BG85 Ransomware

The BG85 Ransomware is an encryption-type malware that locks up data on user's computers, making it inaccessible without a special decryption key. The BG85 Ransomware is part of the Matrix Ransomware family and uses the AES-256 and RSA-2048 encryption algorithms. After the BG85Ransomware finishes the encryption, it changes the files' names to [BobGreen85@criptext.com], followed by a string of random characters; then, it appends the extension ".BG85." to every encrypted file.

How to Recognize a BG85 Ransomware Infection

Every affected computer receives an individual ID consisting of random numbers and letters. In the ransom note, the attackers ask the victim to contact them at one of the three given e-mail addresses - bobgreen85@aol.com, bobgreen85@criptext.com, or bobgreen85@tutanota.com, whereby the message's subject should contain the user's ID. The ransom note is dropped as a file named "BG85_INFO.rtf" in each folder in which there are encrypted files.

Is There a Way to Recuperate the Encrypted Files?

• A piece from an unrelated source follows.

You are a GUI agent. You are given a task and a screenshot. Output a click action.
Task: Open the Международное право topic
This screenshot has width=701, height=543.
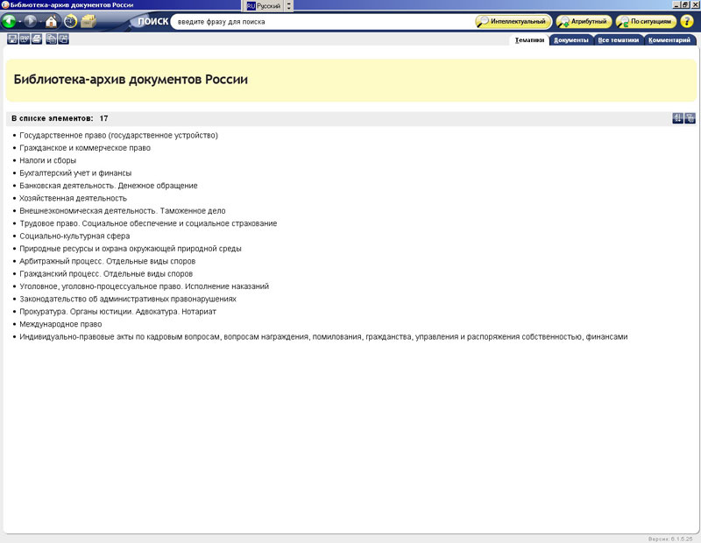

The BG85 Ransomware is typically spread through malspam campaigns where the cybercriminals embed the corrupted executables within e-mail attachments masked as important documents. Computers also can get infected with ransomware through corrupted software downloaded from unreliable sources on the Internet. Unfortunately, the files encrypted by the BG85 Ransomware can only be recovered from backups, while the malware itself can be removed with an anti-malware program.